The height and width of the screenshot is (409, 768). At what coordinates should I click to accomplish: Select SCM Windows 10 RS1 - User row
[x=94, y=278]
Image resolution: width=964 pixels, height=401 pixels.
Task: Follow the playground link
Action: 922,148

::::::::

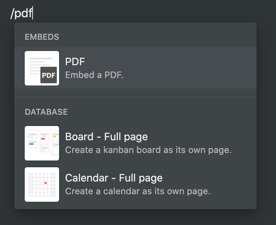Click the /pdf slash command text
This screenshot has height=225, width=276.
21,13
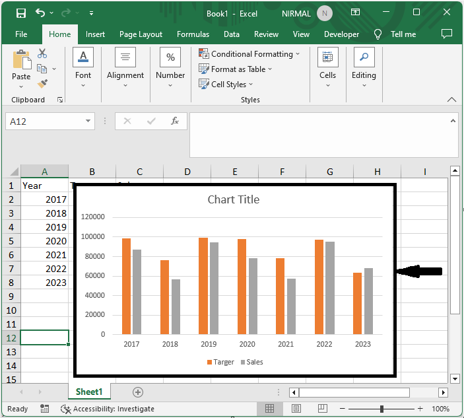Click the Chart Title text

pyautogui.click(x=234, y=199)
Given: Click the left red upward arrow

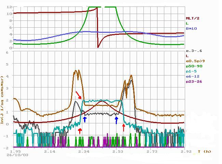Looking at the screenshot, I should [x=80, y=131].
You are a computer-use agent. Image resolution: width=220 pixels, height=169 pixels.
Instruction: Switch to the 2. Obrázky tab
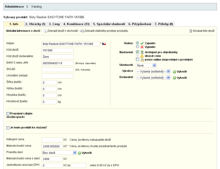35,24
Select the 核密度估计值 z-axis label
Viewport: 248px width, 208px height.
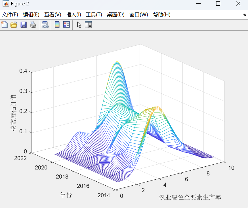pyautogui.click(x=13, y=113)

::::::::

What to work on:
In the listing above, find the line containing "Given: Click the left red upward arrow" and the line containing "Select the 核密度估计值 z-axis label", then return both of them and every line between, exactly, without pictures.

Task result:
Given: Click the left red upward arrow

Looking at the screenshot, I should [x=80, y=131].
You are a computer-use agent. Image resolution: width=220 pixels, height=169 pixels.
Instruction: Switch to the 2. Obrázky tab
35,24
Select the 核密度估计值 z-axis label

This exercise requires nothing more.